Search code examples
pythonarraysnumpyslicedimension

Dimensions of array after multidimensional index slicing


I want to slice a multidimensional numpy array (>2 dimensions) along 2 of its axes using index slicing. What are the rules for where each of its original dimensions end up?


To illustrate my problem, let me provide an example. Say we have a 4D array:

import numpy as np

a = np.arange(2*3*4*5).reshape(2,3,4,5)

I'll create a tuple of indices using numpy.where, for slicing along axes 1 and 3:

mask = np.where(np.random.rand(3,5) > 0.5)

This will pick out random slices from my array a. Let's say it returned tuples of length 7. To preserve the remaining dimensions I will use slice(None) objects:

b = a[(slice(None), mask[0], slice(None), mask[1])]

This changed the shape:

>>> a.shape
(2, 3, 4, 5)
>>> b.shape
(7, 2, 4)

The axes that were untouched (i.e. sliced using the slice(None) object) appear to have been preserved, whereas the sliced axes are destroyed and the resulting axis is moved to the front.

However, this is not always the case.
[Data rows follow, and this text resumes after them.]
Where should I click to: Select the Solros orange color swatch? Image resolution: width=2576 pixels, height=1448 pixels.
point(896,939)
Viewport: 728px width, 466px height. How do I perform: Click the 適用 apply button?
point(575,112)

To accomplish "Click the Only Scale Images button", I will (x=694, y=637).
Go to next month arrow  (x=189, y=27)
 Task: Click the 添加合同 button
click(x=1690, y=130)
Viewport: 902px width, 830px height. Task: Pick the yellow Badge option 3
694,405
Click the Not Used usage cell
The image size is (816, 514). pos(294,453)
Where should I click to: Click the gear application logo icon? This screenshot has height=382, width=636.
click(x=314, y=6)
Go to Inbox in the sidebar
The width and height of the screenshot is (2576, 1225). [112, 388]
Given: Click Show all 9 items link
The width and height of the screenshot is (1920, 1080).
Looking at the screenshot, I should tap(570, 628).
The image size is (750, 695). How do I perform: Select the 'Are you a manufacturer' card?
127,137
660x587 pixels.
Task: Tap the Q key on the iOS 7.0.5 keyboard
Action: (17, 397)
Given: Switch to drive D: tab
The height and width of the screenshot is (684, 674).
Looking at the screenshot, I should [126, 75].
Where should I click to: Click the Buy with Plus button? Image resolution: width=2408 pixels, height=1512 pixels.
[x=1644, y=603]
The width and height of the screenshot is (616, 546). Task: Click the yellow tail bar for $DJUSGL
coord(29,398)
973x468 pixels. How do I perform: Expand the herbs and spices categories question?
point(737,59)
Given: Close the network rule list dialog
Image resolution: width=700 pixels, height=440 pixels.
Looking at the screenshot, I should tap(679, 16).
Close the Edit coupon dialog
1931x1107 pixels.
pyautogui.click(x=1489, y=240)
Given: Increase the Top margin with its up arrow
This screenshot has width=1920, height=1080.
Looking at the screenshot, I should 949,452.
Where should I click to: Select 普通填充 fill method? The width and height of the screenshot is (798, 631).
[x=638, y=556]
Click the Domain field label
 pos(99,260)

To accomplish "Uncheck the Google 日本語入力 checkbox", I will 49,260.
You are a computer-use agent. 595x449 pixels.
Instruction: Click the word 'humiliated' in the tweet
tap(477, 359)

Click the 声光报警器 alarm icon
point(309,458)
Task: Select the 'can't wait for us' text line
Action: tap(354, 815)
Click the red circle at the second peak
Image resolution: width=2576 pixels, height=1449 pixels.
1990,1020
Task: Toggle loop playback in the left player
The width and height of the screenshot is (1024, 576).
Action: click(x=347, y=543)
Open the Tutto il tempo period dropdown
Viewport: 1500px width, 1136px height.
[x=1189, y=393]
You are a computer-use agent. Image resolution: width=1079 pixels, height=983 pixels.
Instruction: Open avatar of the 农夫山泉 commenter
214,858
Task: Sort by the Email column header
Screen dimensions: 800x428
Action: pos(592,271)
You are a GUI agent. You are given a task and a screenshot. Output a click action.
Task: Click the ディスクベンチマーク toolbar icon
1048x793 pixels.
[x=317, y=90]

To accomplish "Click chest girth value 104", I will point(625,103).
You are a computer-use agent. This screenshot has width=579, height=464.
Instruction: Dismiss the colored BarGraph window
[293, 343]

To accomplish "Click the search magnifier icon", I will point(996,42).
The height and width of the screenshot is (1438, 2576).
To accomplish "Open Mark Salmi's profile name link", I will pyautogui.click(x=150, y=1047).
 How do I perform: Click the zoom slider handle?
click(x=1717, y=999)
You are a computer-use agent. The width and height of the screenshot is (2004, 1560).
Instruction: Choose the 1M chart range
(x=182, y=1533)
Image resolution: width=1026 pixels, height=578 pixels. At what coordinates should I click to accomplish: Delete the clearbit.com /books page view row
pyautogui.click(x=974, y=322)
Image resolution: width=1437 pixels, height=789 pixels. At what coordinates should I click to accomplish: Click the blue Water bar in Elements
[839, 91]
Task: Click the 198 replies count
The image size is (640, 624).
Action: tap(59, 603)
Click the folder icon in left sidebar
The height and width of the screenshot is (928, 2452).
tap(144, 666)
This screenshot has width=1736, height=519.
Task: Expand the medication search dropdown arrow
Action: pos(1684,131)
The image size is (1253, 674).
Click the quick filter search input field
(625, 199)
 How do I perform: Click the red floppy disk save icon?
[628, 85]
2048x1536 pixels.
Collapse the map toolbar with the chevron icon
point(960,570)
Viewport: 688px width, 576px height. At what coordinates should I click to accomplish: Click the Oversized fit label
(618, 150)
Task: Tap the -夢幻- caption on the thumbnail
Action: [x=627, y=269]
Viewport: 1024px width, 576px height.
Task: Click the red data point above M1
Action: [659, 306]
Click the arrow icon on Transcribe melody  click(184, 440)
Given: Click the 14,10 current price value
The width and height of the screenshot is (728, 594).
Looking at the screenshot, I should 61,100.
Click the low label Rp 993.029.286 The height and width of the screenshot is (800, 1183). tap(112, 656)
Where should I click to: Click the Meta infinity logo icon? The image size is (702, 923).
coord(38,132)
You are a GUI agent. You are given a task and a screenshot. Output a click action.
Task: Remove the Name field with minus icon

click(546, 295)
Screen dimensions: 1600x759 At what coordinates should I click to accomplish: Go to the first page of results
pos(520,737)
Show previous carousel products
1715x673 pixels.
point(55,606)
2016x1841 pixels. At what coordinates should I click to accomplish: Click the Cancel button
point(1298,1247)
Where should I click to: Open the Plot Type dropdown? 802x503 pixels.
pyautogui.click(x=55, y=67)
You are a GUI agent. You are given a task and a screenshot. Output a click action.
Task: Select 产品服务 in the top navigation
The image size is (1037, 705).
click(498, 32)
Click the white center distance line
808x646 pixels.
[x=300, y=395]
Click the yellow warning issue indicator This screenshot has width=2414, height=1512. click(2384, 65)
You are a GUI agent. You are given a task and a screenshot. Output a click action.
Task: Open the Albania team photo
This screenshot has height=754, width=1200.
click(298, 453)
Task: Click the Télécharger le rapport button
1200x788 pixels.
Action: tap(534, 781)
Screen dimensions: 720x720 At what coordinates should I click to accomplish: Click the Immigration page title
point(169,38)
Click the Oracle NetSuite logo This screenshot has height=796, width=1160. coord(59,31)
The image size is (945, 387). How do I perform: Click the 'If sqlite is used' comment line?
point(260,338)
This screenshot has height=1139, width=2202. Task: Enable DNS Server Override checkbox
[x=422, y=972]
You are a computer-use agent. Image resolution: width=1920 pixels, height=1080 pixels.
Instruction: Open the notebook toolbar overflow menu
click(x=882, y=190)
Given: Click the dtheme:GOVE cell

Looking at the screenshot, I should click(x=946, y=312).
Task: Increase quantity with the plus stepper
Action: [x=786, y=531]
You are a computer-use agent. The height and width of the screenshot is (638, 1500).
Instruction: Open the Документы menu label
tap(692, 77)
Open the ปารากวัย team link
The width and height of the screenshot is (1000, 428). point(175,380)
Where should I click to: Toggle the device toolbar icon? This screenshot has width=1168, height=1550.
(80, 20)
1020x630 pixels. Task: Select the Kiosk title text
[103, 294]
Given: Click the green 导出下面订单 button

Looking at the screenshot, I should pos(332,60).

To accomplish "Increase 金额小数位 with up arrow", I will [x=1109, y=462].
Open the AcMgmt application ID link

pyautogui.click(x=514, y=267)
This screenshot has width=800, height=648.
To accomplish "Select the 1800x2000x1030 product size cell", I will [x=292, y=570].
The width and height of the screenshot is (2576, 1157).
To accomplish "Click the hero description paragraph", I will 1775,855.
When I apply a mask to axes 1 and 2:

mask2 = np.where(np.random.rand(3,4) > 0.5)
c = a[(slice(None), mask[0], mask[1], slice(None))]

I observe the following (numpy.where has returned tuples of length 7 again):

>>> c.shape
(2, 7, 5)

The axis resulting from the axes that have been destroyed by the slicing did not move to the front this time.

My guess is that it is related to whether the sliced axes are adjacent or not, but I want to know from what rules this behavior emerges.


Solution

  • https://docs.scipy.org/doc/numpy-1.15.4/reference/arrays.indexing.html#combining-advanced-and-basic-indexing

    Your where masks will produce a 1d (7,) shape array if applied to a 2d array, the values where the condition is true. You phrase that as 'destroying' a pair of axes.

    In the second case that 7 can be placed between the 2 and 5.

    But in the first it's ambiguous because of the slice in the middle (the non adjacency) - the fall back rule is to put it first, and order the slices after. In other words, instead of trying to choose between a (2,7,4) and (2,4,7) order, it chooses (7,2,4).

    The ambiguity is clear in this case, and the default reasonable. It's more complicated with one or more of the dimensions is eliminated by a scalar index.